In self-discipline, you will inevitably fail or compromise. There will always be a point of weakness. Nobody is infallable and so when the failure does occur, it should not be a surprise. You will fail at some point and it’s not that big of a deal. What matters more are the actions that succeed that failure (pardon the pun).

Failing is a huge part of the learning process, from my point of view. When you fail your mistakes, I find, are made the most apparent. You’re forced to deal with a mistake and it imprints more into the brain. It can impress on the brain in a negative way sometimes, but this is where corrective thinking needs to be implemented.

If that negative imprint goes unchanged for too long, then you begin to feel less motivated, you begin to feel less likely to succeed, and generally you feel like you have less confidence in yourself. However, with the corrective thinking that failing is a natural part of the process, that failure doesn’t seem so devastating. The failure was expected and so it’s just “business as usual.”

Failure goes from this catastrophic thing where it should never happen and now that it has well nothing is the same…to “shit, I failed today, better get a move on.” It goes from this jarring thing to something that seems totally cool. That’s not to say that you shouldn’t lament failure for a moment, it’s to say take notice of them. Contemplate them, don’t ruminate about them.

The Horse

You hear this whole thing about “getting back on the horse” sometimes. It usually implies that you’ve failed some sort of challenge on an initial attempt (in the case of the idiom, the failing action is having fallen off a horse) and you’re going to make another attempt at the chalenge (in the case of the idiom, that would be getting back on the horse).

Almost no horse rider has never fallen off a horse. In fact, even the best ones still fall off a horse now and then if they bite off more than they can chew. But they’ve achieved a higher level of self-discipline. They’ve trained themselves over and over again to get back on the horse.

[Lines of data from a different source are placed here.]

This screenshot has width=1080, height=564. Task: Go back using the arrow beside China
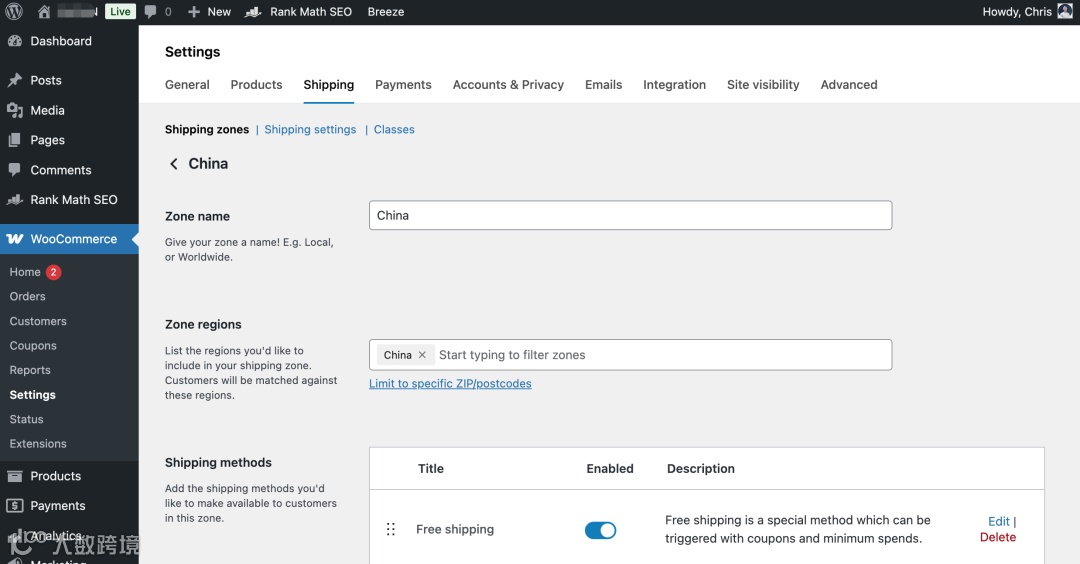tap(174, 164)
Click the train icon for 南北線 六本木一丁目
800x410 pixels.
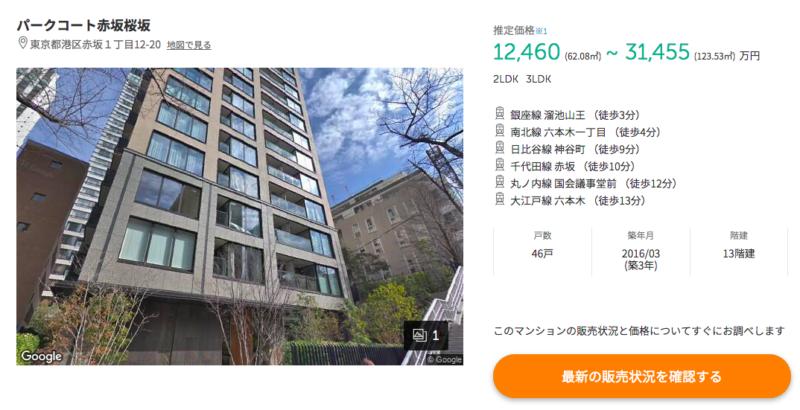point(500,131)
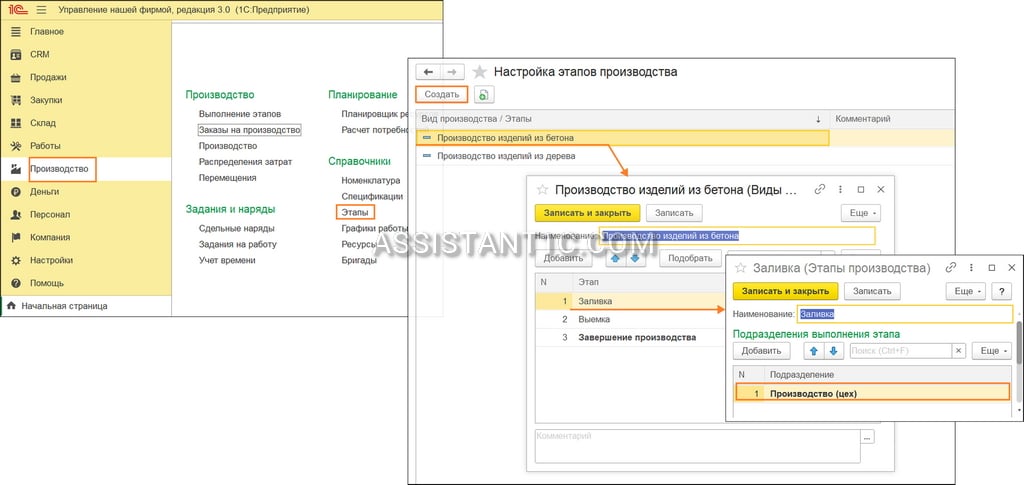The width and height of the screenshot is (1024, 485).
Task: Move stage row down with blue arrow
Action: (x=637, y=258)
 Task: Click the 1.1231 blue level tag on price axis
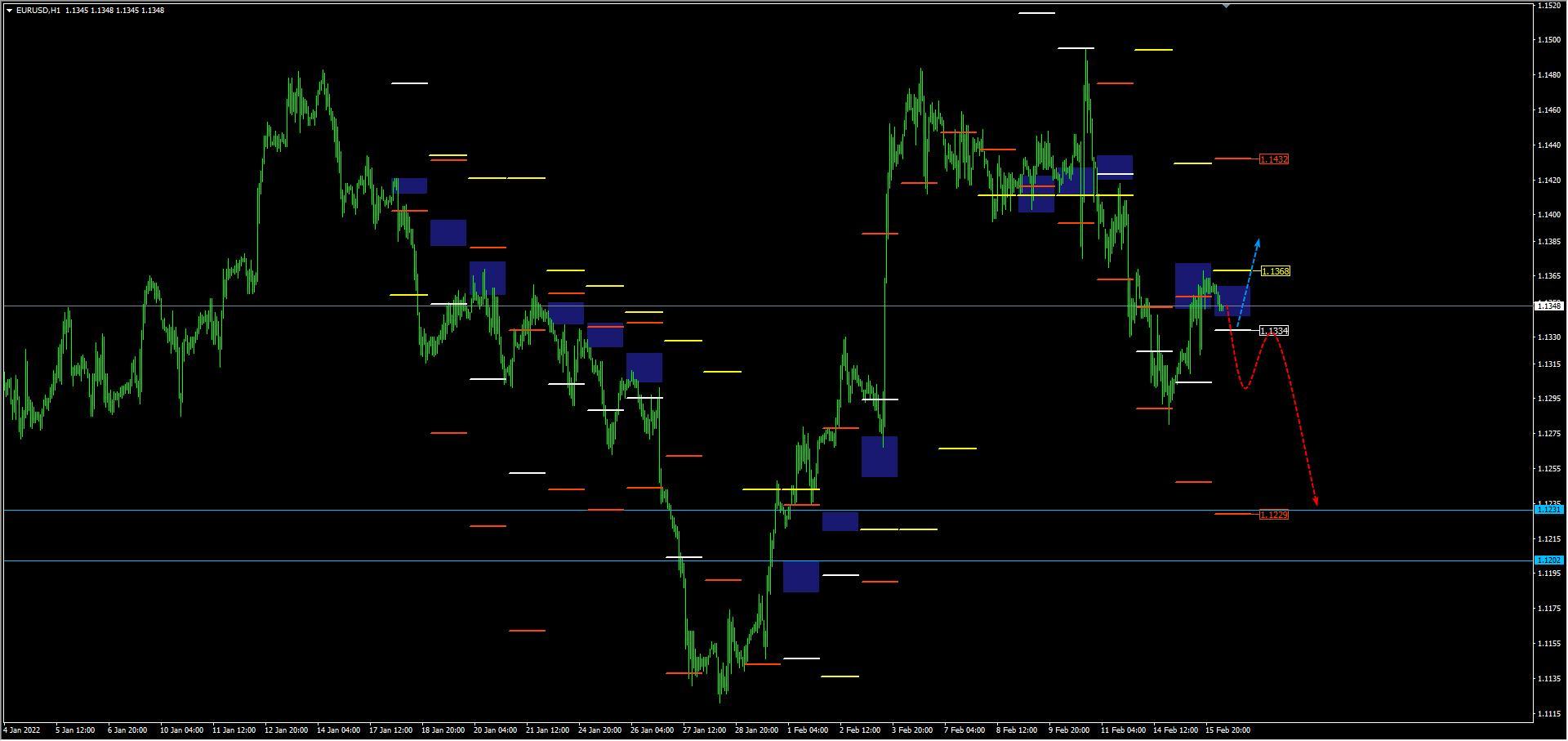[1548, 510]
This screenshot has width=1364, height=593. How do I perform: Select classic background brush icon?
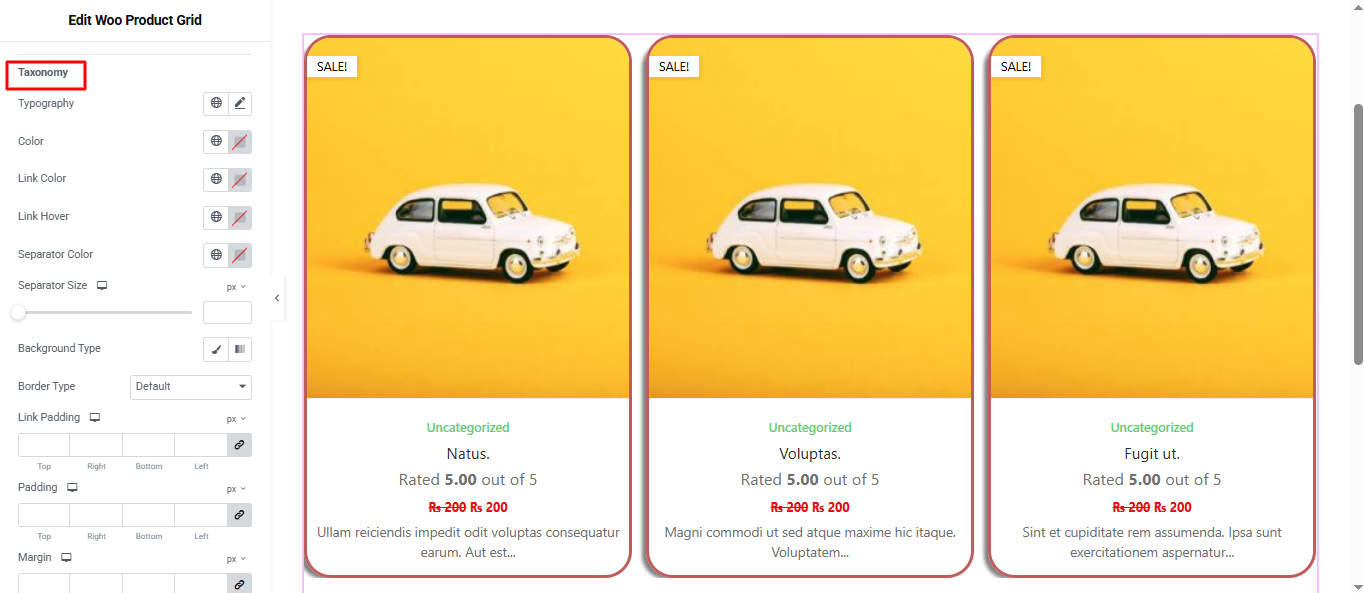point(216,349)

No matter how many times they’re thrown off, they have to get back on the horse. They feel like they’re cheating themselves if they don’t get back on.

Conclusion

That is what you’re training when you practice self-discipline. It’s not that you should be able to never ever ever fail. It’s being able to get back on the horse no matter how grim things look. You cannot be ever-weary of all of your shortcomings. Otherwise, you’d have no confidence in yourself. There are shortcomings that can be overcome and part of overcoming them is not even realizing that those obstacles were there in the first place.

The urge to get back on the horse should be stronger than the self-doubt that was previously instilled.